── MATERIALS PROVIDED

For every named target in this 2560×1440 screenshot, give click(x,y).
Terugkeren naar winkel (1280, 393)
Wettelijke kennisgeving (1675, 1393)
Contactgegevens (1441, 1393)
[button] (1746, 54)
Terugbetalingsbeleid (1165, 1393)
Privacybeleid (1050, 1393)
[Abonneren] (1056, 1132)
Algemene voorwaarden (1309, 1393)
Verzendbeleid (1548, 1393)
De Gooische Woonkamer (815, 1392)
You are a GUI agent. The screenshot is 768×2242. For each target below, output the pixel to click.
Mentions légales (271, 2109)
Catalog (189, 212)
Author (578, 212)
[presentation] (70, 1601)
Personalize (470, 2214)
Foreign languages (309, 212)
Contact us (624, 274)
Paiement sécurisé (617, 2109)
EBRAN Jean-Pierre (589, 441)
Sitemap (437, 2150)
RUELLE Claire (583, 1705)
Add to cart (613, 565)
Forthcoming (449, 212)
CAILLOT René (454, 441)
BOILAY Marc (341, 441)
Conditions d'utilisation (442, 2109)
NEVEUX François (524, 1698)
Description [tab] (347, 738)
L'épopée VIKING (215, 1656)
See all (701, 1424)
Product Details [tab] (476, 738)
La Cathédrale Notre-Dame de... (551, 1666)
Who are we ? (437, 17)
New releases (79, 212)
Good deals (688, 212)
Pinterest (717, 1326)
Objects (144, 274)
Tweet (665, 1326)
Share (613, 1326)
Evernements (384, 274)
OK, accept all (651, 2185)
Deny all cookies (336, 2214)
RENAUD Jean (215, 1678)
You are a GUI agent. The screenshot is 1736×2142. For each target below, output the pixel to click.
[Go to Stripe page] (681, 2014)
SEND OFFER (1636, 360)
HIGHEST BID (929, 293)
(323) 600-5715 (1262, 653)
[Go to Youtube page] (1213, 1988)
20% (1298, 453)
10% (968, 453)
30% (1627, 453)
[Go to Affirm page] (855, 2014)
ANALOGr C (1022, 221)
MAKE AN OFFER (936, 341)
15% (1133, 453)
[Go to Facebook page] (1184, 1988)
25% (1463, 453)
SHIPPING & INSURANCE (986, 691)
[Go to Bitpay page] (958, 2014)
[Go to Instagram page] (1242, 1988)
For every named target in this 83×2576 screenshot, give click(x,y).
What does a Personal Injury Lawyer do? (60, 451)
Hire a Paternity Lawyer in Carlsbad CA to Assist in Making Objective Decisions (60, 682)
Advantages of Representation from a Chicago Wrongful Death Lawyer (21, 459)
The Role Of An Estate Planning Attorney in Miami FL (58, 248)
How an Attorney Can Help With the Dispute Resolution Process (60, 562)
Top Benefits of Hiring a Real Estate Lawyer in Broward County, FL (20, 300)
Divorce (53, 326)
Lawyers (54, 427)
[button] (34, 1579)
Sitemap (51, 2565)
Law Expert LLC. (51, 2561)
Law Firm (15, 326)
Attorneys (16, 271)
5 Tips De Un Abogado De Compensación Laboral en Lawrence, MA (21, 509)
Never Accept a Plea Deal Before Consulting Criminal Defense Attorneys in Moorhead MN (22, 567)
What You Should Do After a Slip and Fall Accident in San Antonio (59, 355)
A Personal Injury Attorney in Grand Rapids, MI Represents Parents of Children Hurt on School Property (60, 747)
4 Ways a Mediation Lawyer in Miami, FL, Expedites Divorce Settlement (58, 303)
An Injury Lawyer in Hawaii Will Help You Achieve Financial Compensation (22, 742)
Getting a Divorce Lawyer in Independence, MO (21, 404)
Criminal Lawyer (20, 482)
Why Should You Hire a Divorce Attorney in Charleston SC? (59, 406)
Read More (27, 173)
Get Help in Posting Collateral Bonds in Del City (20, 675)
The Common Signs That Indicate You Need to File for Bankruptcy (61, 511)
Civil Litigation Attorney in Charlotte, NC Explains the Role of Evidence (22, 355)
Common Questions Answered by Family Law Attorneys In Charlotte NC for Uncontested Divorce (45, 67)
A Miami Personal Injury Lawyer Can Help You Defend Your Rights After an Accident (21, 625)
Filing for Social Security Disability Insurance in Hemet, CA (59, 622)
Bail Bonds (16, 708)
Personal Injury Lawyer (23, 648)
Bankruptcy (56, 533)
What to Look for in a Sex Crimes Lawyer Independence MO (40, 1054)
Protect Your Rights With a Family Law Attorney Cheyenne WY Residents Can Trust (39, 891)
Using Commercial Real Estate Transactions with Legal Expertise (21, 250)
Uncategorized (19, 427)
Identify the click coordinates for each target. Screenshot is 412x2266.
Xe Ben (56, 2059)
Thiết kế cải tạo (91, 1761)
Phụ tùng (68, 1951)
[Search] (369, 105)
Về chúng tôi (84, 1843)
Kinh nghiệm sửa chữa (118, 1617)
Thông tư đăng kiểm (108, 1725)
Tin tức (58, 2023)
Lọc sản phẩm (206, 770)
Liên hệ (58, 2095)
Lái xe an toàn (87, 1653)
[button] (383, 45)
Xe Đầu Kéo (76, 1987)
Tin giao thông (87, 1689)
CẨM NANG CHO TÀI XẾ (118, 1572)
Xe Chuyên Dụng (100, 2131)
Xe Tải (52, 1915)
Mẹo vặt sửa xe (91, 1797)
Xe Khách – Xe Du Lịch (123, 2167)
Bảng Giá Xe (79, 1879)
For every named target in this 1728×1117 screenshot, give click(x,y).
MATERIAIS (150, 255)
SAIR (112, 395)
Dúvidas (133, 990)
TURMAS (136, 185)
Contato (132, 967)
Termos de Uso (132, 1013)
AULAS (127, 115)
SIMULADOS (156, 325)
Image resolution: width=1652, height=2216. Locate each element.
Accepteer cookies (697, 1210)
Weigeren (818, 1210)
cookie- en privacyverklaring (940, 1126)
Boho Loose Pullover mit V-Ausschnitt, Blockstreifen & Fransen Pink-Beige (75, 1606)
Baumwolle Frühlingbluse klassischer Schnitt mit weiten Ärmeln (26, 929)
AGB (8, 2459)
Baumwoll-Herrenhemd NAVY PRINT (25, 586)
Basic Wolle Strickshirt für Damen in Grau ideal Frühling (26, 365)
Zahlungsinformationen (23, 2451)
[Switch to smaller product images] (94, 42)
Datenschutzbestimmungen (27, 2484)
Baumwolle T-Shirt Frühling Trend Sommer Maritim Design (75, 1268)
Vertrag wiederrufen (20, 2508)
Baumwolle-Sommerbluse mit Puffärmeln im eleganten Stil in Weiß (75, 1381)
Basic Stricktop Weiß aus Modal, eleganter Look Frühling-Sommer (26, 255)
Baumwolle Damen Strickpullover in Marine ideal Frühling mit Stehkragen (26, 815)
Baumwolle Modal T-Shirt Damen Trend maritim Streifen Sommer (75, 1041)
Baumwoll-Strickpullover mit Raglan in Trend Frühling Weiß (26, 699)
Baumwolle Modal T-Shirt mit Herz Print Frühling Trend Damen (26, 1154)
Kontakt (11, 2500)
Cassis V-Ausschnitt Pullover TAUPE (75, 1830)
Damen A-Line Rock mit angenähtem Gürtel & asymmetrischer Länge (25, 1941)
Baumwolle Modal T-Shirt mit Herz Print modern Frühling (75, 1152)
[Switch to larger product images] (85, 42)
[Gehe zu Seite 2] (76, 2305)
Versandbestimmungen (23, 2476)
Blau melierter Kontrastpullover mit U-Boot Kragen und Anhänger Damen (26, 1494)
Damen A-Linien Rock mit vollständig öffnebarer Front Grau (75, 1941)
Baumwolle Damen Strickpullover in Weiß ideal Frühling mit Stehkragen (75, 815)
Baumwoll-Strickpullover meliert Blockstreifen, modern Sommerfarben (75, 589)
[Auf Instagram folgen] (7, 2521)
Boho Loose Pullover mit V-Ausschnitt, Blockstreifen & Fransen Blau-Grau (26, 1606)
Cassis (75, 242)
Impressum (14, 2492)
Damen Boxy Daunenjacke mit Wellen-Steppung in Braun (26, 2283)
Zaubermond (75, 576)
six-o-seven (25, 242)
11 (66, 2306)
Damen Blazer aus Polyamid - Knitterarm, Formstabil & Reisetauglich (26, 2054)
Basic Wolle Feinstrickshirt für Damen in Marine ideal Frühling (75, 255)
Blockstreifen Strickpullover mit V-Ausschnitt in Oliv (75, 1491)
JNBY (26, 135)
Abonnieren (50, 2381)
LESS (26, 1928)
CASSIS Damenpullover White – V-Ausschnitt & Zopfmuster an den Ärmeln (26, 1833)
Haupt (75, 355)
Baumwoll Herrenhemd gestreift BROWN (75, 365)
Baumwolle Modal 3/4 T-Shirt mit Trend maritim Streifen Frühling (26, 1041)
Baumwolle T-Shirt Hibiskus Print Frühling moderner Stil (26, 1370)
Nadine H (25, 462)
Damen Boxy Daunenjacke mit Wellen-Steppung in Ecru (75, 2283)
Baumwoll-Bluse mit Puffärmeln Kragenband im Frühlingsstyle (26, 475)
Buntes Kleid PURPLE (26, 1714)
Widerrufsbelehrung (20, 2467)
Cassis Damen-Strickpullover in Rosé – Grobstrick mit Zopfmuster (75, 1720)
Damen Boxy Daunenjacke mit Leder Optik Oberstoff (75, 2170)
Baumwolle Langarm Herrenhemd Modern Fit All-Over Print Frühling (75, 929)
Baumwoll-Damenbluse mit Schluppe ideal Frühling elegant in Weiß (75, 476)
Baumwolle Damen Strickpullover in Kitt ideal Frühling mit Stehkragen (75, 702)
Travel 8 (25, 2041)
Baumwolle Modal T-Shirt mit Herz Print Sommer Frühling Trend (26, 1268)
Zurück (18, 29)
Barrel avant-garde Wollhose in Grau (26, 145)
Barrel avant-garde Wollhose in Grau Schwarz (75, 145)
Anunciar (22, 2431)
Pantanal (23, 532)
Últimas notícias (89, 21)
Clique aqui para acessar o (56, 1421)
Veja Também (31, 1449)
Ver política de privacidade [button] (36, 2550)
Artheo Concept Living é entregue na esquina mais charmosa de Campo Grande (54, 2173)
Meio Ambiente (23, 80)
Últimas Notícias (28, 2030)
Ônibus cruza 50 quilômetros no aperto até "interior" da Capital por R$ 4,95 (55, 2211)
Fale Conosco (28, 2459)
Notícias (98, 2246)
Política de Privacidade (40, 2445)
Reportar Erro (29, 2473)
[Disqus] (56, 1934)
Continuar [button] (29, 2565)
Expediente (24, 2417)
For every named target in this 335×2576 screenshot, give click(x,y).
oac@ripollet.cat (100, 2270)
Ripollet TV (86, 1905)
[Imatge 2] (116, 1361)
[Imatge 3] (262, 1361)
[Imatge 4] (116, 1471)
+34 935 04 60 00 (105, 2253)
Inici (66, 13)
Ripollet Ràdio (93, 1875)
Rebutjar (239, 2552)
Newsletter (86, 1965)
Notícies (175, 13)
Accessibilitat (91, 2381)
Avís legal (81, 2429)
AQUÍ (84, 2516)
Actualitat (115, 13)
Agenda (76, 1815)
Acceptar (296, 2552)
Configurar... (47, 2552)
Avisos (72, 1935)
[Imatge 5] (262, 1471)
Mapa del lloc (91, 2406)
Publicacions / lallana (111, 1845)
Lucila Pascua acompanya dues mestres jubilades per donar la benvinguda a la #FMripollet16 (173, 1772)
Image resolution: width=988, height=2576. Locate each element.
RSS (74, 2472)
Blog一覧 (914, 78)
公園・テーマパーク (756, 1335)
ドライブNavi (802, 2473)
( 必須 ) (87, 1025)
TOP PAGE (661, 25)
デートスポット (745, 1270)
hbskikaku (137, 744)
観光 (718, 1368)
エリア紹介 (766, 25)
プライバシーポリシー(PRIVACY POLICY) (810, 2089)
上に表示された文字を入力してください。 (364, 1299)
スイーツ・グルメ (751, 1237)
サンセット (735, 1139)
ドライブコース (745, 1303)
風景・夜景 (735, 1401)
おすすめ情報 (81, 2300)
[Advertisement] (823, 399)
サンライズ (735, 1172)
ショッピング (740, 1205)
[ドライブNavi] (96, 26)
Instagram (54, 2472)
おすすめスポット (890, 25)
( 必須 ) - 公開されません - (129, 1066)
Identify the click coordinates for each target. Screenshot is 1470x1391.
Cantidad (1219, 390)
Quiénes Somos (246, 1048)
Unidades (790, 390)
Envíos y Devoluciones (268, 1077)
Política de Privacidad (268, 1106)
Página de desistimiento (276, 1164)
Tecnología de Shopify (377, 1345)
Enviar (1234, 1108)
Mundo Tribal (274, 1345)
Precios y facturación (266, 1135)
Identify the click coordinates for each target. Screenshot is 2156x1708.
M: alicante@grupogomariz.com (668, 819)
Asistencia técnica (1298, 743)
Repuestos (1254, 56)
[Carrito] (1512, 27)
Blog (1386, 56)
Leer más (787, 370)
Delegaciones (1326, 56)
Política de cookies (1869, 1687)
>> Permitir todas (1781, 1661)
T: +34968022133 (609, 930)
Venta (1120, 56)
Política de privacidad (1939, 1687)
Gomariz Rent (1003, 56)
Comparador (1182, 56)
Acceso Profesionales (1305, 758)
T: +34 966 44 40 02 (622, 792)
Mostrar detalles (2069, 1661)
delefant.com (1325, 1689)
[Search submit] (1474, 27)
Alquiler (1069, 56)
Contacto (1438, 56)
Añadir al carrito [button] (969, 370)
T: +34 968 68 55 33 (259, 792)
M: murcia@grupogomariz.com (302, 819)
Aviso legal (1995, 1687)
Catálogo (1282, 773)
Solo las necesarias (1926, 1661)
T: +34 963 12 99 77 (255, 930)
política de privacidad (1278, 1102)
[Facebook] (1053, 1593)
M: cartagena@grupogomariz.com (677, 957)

────

YOUR OBJECTIVE
Copy each line holding "pixel" from the material above.

SOLUTION FOR THIS PROBLEM
You are a GUI agent. The screenshot is 768×2242. For each target below, output the pixel to click.
You are a GUI agent. The screenshot is 1736×2142. For each target below, output the pixel to click.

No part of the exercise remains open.